[TASK OBJECTIVE]
The stretch from the line with "The width and height of the screenshot is (951, 659)." through the line with "You are a computer-use agent. 994x899 pixels." in the records below: write it out exactly, and nothing else.

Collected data
________________

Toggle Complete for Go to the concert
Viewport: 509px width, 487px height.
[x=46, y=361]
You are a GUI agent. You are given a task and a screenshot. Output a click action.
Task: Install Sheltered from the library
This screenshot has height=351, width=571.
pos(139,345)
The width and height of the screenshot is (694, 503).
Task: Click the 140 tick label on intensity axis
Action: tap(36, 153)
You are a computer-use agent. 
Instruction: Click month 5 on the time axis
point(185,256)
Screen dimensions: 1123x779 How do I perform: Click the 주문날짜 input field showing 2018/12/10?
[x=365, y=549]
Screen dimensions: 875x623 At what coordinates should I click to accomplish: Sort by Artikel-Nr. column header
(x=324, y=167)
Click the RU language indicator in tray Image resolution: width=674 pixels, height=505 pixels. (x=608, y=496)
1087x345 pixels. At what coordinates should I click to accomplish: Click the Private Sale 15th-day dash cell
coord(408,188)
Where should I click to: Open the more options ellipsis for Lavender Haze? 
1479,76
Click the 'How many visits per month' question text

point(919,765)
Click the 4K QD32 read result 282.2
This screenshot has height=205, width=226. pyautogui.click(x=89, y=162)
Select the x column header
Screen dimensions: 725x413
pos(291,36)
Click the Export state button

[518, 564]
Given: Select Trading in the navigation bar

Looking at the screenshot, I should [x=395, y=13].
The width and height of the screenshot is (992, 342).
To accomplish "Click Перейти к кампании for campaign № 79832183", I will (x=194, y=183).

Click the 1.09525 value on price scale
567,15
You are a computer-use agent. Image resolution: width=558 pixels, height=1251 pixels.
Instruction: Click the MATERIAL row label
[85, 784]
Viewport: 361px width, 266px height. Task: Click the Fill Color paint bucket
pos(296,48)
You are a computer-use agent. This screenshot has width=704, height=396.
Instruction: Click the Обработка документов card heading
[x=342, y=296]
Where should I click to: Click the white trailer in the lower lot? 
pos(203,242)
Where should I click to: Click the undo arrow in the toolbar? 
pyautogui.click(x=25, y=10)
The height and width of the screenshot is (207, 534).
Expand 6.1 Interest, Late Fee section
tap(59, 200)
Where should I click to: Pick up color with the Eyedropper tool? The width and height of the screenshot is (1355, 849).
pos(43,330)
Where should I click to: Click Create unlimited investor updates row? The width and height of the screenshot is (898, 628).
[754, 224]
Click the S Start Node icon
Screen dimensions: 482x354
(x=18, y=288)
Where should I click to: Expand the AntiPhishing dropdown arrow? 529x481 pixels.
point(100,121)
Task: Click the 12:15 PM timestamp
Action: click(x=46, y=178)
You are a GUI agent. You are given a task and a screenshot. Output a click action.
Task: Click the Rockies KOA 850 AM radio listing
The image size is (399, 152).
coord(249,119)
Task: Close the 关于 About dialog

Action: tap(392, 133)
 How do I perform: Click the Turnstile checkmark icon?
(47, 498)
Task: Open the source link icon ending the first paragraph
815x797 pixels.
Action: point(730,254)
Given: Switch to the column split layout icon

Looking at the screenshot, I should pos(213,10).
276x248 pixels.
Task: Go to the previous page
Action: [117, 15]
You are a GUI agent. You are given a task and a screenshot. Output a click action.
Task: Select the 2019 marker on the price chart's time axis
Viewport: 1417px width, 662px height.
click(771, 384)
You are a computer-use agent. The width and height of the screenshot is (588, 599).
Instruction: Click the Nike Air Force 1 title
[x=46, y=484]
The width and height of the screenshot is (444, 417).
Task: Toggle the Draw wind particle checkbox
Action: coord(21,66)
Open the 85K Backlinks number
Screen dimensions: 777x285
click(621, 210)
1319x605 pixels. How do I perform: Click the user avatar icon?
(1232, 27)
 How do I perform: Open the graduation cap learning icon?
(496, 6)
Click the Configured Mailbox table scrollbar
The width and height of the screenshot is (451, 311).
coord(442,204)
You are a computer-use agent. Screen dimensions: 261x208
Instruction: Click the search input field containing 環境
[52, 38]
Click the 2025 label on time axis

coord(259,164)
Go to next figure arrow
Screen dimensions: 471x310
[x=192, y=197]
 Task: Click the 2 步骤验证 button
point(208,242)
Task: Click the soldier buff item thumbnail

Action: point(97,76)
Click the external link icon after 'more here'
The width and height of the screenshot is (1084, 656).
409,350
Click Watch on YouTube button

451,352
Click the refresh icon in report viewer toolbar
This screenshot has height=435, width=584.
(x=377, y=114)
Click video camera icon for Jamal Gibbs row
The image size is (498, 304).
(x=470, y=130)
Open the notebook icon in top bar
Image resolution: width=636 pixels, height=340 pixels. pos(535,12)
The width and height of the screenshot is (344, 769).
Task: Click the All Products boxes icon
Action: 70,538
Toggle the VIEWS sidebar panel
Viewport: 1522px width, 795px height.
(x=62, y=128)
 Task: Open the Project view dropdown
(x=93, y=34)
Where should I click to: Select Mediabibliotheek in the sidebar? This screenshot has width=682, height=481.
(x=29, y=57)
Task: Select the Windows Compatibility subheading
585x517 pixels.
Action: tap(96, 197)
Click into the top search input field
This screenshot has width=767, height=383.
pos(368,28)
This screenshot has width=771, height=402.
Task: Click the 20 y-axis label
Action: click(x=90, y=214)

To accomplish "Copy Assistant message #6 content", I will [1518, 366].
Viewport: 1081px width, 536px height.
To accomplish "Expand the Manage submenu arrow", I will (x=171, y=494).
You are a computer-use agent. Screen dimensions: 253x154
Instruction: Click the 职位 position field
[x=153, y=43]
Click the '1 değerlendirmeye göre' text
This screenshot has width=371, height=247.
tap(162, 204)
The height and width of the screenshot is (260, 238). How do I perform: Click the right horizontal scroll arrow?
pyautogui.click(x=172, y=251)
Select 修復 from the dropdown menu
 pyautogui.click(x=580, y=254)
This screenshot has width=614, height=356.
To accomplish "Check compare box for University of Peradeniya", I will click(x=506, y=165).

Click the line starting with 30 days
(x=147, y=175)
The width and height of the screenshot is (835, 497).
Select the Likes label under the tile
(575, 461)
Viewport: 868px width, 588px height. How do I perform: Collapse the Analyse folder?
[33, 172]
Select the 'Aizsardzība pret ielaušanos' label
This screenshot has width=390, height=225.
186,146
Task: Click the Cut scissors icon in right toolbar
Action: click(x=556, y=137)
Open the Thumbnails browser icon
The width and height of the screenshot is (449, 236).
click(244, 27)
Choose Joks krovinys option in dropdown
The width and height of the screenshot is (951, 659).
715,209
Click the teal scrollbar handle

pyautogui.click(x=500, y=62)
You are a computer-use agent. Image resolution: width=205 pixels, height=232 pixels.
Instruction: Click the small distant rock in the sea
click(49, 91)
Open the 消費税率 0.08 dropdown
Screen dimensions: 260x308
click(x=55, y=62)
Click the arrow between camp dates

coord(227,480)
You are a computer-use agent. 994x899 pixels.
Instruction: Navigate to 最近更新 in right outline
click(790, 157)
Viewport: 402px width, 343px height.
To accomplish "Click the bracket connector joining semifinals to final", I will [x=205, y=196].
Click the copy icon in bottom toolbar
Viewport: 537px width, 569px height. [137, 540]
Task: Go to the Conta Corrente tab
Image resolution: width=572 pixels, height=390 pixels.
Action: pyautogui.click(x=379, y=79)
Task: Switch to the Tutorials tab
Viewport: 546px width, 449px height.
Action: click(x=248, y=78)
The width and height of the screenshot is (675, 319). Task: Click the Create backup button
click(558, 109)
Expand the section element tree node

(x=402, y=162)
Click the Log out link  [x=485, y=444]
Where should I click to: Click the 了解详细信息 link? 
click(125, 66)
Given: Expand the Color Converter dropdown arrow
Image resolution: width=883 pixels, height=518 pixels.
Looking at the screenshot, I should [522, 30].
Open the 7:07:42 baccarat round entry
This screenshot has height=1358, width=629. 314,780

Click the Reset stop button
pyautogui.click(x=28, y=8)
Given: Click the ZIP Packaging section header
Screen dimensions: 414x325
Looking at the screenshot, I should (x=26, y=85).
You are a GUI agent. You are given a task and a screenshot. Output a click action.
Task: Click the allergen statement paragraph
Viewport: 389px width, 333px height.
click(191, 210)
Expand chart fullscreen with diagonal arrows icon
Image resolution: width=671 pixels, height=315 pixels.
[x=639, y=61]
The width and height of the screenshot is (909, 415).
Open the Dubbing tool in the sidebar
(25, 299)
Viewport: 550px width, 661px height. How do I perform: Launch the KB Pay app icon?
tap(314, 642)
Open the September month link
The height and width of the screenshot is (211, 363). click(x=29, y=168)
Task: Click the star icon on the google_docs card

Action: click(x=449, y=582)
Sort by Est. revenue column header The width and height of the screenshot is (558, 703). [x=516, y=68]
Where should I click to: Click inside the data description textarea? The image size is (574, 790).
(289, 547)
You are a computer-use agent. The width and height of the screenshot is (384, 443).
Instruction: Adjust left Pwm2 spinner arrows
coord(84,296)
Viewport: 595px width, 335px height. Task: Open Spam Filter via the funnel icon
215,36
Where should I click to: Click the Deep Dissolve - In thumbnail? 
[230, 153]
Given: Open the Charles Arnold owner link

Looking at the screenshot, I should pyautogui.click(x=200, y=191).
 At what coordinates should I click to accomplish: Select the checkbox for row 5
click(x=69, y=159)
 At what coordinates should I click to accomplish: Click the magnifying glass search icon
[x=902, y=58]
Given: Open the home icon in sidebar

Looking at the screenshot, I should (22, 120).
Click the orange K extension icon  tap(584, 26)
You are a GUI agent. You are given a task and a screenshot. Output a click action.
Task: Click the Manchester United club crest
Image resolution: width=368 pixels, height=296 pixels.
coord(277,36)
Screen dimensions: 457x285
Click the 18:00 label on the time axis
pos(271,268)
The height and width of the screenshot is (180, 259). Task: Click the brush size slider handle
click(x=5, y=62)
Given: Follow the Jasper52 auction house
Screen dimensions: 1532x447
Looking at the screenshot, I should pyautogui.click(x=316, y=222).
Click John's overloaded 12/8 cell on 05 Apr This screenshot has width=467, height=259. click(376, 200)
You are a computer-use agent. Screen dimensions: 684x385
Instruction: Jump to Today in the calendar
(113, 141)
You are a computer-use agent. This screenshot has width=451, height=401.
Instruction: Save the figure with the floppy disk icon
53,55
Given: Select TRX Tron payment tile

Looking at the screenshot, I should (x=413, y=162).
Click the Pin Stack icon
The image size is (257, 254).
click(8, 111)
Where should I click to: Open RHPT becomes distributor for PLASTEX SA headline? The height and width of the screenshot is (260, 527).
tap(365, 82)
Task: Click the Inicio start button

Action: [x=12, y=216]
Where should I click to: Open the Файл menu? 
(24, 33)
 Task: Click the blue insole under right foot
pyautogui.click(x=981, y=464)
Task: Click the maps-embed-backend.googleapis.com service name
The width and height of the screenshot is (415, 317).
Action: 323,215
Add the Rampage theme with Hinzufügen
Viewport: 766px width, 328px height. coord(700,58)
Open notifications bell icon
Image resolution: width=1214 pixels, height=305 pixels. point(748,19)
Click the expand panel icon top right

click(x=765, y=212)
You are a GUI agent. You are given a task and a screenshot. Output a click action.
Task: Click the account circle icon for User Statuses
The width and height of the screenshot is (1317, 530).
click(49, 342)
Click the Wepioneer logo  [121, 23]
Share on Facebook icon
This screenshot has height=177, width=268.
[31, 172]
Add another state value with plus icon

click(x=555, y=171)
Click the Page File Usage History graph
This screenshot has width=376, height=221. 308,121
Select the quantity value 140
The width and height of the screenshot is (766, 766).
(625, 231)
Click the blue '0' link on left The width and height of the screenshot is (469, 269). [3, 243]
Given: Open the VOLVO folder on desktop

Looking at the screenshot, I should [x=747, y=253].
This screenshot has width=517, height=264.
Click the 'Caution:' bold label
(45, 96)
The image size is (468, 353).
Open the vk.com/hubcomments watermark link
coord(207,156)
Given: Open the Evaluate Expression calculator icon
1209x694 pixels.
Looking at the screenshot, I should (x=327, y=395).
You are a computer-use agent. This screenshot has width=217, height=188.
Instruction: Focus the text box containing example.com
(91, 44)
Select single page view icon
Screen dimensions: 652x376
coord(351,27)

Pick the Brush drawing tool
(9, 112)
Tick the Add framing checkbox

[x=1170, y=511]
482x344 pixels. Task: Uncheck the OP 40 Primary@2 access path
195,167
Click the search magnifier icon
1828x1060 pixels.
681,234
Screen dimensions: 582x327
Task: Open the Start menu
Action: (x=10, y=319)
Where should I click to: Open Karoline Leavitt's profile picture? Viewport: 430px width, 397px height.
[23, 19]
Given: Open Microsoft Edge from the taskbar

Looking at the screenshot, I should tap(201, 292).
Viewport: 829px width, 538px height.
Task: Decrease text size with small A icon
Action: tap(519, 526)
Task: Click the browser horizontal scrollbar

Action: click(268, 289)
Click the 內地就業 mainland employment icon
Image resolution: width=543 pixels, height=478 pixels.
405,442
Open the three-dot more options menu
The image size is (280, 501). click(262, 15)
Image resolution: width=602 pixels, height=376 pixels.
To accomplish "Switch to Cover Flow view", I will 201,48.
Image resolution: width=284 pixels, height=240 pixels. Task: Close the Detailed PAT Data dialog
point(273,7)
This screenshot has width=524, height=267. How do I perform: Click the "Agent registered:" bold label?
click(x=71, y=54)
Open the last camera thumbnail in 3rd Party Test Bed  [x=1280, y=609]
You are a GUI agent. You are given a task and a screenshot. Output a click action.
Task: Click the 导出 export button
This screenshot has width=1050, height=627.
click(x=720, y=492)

________________

[RESPONSE]
The width and height of the screenshot is (951, 659).
715,209
Click the teal scrollbar handle

pyautogui.click(x=500, y=62)
You are a computer-use agent. Image resolution: width=205 pixels, height=232 pixels.
Instruction: Click the small distant rock in the sea
click(49, 91)
Open the 消費税率 0.08 dropdown
Screen dimensions: 260x308
click(x=55, y=62)
Click the arrow between camp dates

coord(227,480)
You are a computer-use agent. 994x899 pixels.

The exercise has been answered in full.